Placing TESDA under DTI worries youth group


By Merlina Hernando-Malipot

A youth activist group on Wednesday expressed concern on the transferring of the Technical Education and Skills Development Authority (TESDA) to the Department of Trade and Industry (DTI) saying the move will only make the youth “more vulnerable to exploitative cheap” labor schemes.

The Samahan ng Progresibong Kabataan (SPARK), which identifies itself as a youth organization aiming to “educate and mobilize the youth in widening its democratic rights and empower them to counter all forms of oppression and capitalist exploitation,” questioned the transfer of TESDA from the Office of the President to the DTI under Executive Order 67 (EO) issued last October 31.

Issuing a statement, SPARK said that the move “will only make the youth more vulnerable to exploitative cheap if not totally free, labor schemes by private companies that circumvent labor laws” under the tutelage of the DTI.

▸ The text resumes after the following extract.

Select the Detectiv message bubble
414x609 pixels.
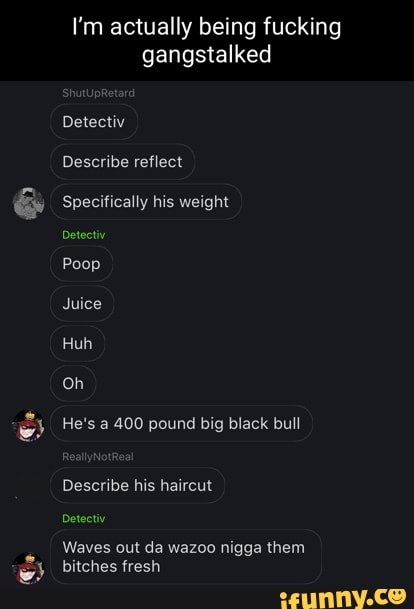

SPARK noted that the said EO states that the transfer aims “to ensure responsiveness and efficiency and efficiency in the delivery of essential public services and the attainment of the Administration’s ten point socio economic agenda and the development goals as articulated in the Philippine Development Plan.” One of its development goals is to “accelerate development of human capital which explicitly mentions the strengthening and expansion of internship, apprenticeship, and dual training programs as its deliberate strategy.”

“Under the guise of enhancing employability and addressing the abused alibi of corporations of jobs mismatch, the Duterte administration aims to expand the ranks of the youth that are not in schools but are enslaved in factories,” said SPARK Spokesperson Shara Mae Landicho. “If this is not proof of the deceptiveness of this administration’s much vaunted free tertiary education program then we longer know what is,” she added.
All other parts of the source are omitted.